This Poor Beater Buick Has Seen Better Days

Welcome to Little Car in the Big City, where I highlight fascinating cars I found walking around a town that is known for being bigger than everything else, but where every car is fighting to stand out: New York, New York.

Every so often you come across a car that's a little bit of a mystery. Whether by placement, or a mishmash of parts, or by ownership, something doesn't make sense. And that's the case with this poor little Buick I saw on the streets of SoHo earlier this week.

If you know anything about SoHo, and of course you know everything about SoHo because New York is the goddamn center of the universe amirite, you'd know that not only is it way too close for comfort to the Gawkerati Global Headquarters, but that it's also one of the toniest places in all of Manhattan. Expensive boutiques vie for your hard-earned dollars with expensive chain stores, when it doesn't really matter because you're spending all your hard-earned dollars on your expensive apartment with no kitchen and beautiful views of a brick wall.

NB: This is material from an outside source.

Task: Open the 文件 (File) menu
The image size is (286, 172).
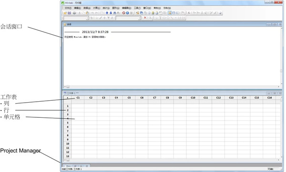Action: [x=68, y=8]
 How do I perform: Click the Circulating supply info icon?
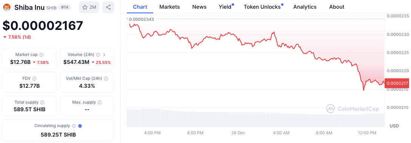point(74,126)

So that's why this Buick is a mystery.

It's got New York's new-ish and ugly yellowy-orange plates, and its registration hasn't expired so it probably hasn't been sitting long, and there it is, all beat up like it wronged Walter from The Big Lebowski. Maybe a kid left their homework in it or something. It doesn't seem to belong in the neighborhood. Not that I don't think it being there is stupendous.

It's also a bit difficult to pin down which Buick this is exactly. This particular example is a 1963, and I believe it's a Buick Special. You early-1960s Buick obsessives should feel free to correct me, but Buick made two-door convertible versions of almost its entire model line in this period. Cannibalization, what's that?

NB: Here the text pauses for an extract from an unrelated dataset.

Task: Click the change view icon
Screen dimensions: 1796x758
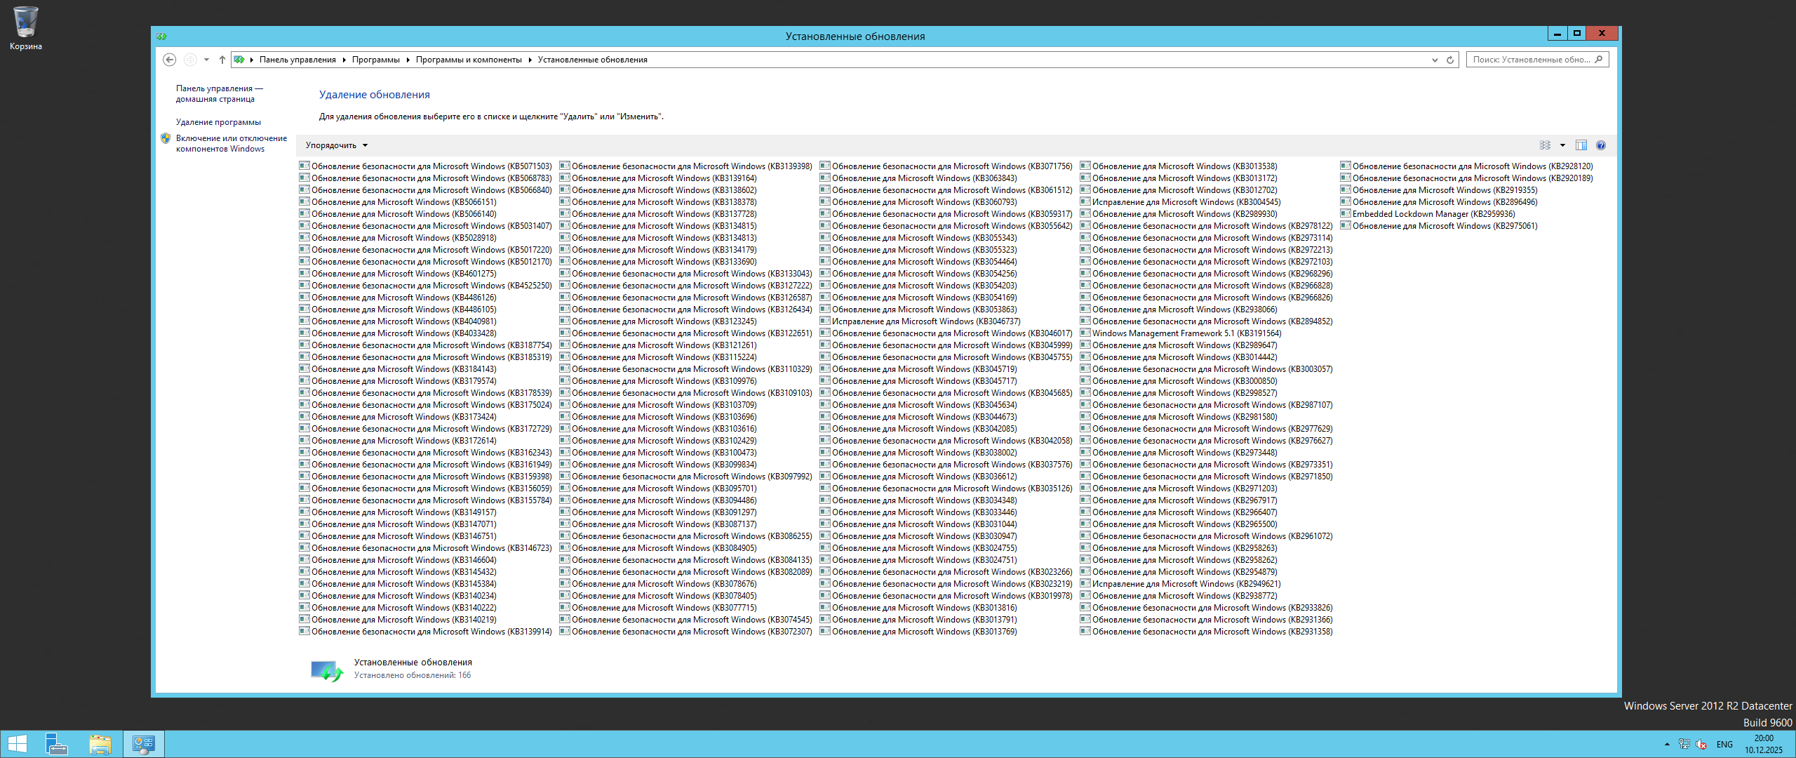Action: pos(1546,145)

I'm led to believe this is a Special because of its relatively compact size, and the fact that those most certainly look like the base offering of wheels. As the Special wasn't very special at all and was actually the base model, ipso facto Buick Special.

But I could be wrong. It could be a Skylark, which was actually only a trim level of the Buick Special until 1963, when it became its own (albeit very similar) model.

Here's a Fun Fact about the early 1960's Buick Special. It featured a 215-cubic inch V8. That doesn't sound very special, until I tell you it's other name: The Rover V8. Yes, the venerable Rover V8 wasn't actually a Rover V8 at all, but rather a Buick engine. It was a bit ho-hum when it was first offered to Americans in their country called America, but once leaping across the pond it was basically offered in every single car ever made. I'm sure someone, somewhere, has shoehorned one into a Mini.